Anita de la Torre is a young girl living with her family in 1960s Dominican Republic. She has never really questioned the happy life she shares with her family on their compound until one by one her family starts disappearing to America. As Anita begins paying attention, she notices that he family is becoming more and more secretive, suddenly there are rules where there didn’t used to be, and everyone seems worried. Over time life gets very difficult for the de la Torre as they fight to be free from an oppressive dictatorship. Anita’s family risks everything, including their lives, for the freedom of their people.
APA Reference of Book:
Alvarez, J. (2002). Before we were free. New York, NY: A. Knopf.
I have not had much exposure to literature from the Latino culture, so I was excited to pick this Pura Belpré Award winner up. I found this book to be wonderfully written and an enjoyable read. As I have never grown up knowing anything other than freedom, the story of a girl living under the oppressive dictator was simultaneously enlightening and devastating. I loved how believable the characters were. The story is narrated from a 12-year-olds perspective, and as such we get to see Anita’s first experiences with first love and true despair, her hope and her losses. Before We Were Free is a wonderful story that eloquently displays the Latino culture and really makes the reader think. It was truly a wonderful and enlightening story that made me laugh, cry, cringe and smile. I would highly recommend it, I think it has something to offer both kids and adults. I’ve read so much about the lives of people in WWII (both fiction and non-fiction) but it amazes me that I’ve waited so long to branch out into other cultures. The author based the book on her family’s experiences living in the Dominican Republic in the 1960s and it really helped open my eyes to other oppressive societies and what the people go through.

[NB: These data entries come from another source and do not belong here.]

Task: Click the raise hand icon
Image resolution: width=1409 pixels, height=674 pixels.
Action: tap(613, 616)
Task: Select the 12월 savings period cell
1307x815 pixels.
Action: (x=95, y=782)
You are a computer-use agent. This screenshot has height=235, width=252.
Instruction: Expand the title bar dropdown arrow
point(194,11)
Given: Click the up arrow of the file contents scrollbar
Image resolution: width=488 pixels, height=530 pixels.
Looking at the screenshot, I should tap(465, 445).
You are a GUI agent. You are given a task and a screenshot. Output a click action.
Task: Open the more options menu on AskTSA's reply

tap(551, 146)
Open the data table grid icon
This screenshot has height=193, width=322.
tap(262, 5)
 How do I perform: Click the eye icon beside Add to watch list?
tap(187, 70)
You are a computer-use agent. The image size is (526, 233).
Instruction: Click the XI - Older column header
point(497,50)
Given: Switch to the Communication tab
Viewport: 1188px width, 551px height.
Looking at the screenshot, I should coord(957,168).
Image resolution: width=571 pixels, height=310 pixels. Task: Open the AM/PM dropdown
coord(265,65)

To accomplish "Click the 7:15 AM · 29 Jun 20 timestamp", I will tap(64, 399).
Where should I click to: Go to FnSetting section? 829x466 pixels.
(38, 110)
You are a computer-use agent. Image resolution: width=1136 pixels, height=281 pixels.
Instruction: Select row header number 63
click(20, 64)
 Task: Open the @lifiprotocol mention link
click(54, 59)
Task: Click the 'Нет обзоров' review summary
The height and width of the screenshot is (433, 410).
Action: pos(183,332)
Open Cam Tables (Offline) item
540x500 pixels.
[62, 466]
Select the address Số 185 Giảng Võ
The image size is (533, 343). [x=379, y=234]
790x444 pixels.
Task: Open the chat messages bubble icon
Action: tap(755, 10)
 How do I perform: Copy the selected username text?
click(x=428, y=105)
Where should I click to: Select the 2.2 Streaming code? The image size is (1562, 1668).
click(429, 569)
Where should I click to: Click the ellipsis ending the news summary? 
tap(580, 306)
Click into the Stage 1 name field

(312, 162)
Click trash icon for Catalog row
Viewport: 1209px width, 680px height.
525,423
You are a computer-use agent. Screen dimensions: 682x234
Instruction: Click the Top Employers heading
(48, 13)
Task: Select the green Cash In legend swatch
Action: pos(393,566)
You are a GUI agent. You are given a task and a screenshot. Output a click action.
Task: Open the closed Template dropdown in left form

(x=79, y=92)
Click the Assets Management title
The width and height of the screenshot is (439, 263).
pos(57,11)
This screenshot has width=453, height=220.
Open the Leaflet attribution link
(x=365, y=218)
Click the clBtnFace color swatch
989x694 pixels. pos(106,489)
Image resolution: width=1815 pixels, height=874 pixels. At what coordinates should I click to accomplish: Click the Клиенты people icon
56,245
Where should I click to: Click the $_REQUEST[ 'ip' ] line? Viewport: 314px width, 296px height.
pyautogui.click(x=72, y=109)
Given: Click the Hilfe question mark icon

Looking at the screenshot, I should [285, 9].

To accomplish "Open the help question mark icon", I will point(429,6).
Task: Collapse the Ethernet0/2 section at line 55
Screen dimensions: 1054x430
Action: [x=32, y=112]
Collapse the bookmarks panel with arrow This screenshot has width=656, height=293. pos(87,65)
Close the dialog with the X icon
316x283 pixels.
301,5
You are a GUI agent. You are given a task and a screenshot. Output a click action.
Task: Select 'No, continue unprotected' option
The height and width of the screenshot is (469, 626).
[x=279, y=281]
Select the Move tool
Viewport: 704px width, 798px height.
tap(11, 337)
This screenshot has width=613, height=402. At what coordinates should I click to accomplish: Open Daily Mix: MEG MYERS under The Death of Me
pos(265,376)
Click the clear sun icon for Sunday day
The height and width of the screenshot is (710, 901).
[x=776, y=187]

“In her first YA novel, Alvarez (How the García Girls Lost Their Accents) proves as gifted at writing for adolescents as she is for adults. Here she brings her warmth, sensitivity and eye for detail to a volatile setting—the Dominican Republic of her childhood, during the 1960–1961 attempt to overthrow Trujillo’s dictatorship. The story opens as 12-year-old narrator Anita watches her cousins, the García girls, abruptly leave for the U.S. with their parents; Anita’s own immediate family are now the only ones occupying the extended family’s compound. Alvarez relays the terrors of the Trujillo regime in a muted but unmistakable tone; for a while, Anita’s parents protect her (and, by extension, readers), both from the ruler’s criminal and even murderous ways and also from knowledge of their involvement in the planned coup d’état. The perspective remains securely Anita’s, and Alvarez’s pitch-perfect narration will immerse readers in Anita’s world. Her crush on the American boy next door is at first as important as knowing that the maid is almost certainly working for the secret police and spying on them; later, as Anita understands the implications of the adult remarks she overhears, her voice becomes anxious and the tension mounts. When the revolution fails, Anita’s father and uncle are immediately arrested, and she and her mother go underground, living in secret in their friends’ bedroom closet—a sequence the author renders with palpable suspense. Alvarez conveys the hopeful ending with as much passion as suffuses the tragedies that precede it. A stirring work of art. Ages 12-up. (Aug.)”
(2002, July 22). [Review of the book Before we were free, by J. Alvarez]. Publishers Weekly. Retrieved from: http://www.publishersweekly.com/978-0-375-81544-7
I would use this book as part of a cultural series. I would feature several different books focusing on various cultures.